• _PROBLEM STATEMENT_
Reproduce exactly the lines of the material beneath, from the line that contains "[button] (877, 498)" to the line that contains "For every named target in this 625×2576", both included, and no other lines.

• _DATA SHOWN_
▼
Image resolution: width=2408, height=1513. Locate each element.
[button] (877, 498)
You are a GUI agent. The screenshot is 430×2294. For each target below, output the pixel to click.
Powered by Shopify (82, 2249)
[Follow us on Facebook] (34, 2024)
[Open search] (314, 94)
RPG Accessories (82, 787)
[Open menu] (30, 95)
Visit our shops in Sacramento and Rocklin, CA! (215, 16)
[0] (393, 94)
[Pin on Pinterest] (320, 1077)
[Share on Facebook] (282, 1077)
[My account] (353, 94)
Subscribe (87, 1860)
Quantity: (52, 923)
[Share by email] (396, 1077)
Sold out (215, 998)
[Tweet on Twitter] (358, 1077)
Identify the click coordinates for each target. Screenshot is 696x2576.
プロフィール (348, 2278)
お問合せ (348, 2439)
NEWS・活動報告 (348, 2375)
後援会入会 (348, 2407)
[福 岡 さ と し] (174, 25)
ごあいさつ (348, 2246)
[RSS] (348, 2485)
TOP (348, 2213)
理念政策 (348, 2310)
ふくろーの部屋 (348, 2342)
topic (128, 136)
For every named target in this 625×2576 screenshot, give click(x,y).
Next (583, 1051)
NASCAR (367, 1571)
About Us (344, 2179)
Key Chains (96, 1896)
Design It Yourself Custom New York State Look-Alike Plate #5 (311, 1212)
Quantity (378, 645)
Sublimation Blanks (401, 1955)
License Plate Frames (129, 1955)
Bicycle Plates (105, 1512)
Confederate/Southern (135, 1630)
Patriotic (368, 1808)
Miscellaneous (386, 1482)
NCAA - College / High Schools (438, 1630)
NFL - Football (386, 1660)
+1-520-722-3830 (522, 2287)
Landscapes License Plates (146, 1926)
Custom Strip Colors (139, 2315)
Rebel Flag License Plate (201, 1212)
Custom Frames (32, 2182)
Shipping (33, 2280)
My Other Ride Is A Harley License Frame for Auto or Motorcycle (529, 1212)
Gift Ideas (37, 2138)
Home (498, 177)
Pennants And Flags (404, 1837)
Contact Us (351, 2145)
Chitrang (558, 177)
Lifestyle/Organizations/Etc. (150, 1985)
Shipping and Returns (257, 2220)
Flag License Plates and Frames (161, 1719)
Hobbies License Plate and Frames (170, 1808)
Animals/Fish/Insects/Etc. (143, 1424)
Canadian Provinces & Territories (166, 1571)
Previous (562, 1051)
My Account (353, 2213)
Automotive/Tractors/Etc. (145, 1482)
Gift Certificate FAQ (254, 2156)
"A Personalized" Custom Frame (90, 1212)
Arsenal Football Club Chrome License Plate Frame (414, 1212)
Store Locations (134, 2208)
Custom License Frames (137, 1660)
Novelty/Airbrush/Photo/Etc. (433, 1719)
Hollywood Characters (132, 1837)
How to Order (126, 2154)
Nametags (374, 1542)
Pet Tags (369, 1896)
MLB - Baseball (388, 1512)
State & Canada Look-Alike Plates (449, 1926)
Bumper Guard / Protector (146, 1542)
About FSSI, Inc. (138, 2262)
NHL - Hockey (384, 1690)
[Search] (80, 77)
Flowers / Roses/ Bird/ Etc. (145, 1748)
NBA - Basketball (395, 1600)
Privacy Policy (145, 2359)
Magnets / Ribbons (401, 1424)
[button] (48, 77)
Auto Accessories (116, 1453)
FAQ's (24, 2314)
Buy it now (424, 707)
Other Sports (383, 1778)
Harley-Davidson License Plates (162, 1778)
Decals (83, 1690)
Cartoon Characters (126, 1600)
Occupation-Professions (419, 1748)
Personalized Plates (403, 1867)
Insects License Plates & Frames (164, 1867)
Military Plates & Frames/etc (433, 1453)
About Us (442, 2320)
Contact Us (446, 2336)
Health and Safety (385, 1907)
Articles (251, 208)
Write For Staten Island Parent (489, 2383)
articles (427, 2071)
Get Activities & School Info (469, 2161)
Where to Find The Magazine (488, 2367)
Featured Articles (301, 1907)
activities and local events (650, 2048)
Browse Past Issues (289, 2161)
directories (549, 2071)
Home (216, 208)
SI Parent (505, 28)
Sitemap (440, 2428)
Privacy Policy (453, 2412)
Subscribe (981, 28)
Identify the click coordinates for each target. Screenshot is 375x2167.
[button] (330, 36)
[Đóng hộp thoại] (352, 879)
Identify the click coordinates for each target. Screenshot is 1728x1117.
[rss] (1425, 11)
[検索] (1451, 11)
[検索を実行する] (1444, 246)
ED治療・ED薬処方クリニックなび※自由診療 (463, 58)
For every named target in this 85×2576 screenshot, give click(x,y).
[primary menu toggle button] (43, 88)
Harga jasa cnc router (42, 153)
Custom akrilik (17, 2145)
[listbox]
▲
• _COMPLETED EXERCISE_
[button] (877, 498)
You are a GUI agent. The screenshot is 430×2294. For each target below, output the pixel to click.
Powered by Shopify (82, 2249)
[Follow us on Facebook] (34, 2024)
[Open search] (314, 94)
RPG Accessories (82, 787)
[Open menu] (30, 95)
Visit our shops in Sacramento and Rocklin, CA! (215, 16)
[0] (393, 94)
[Pin on Pinterest] (320, 1077)
[Share on Facebook] (282, 1077)
[My account] (353, 94)
Subscribe (87, 1860)
Quantity: (52, 923)
[Share by email] (396, 1077)
Sold out (215, 998)
[Tweet on Twitter] (358, 1077)
Identify the click coordinates for each target. Screenshot is 696x2576.
プロフィール (348, 2278)
お問合せ (348, 2439)
NEWS・活動報告 (348, 2375)
後援会入会 (348, 2407)
[福 岡 さ と し] (174, 25)
ごあいさつ (348, 2246)
[RSS] (348, 2485)
TOP (348, 2213)
理念政策 (348, 2310)
ふくろーの部屋 (348, 2342)
topic (128, 136)
For every named target in this 625×2576 screenshot, give click(x,y).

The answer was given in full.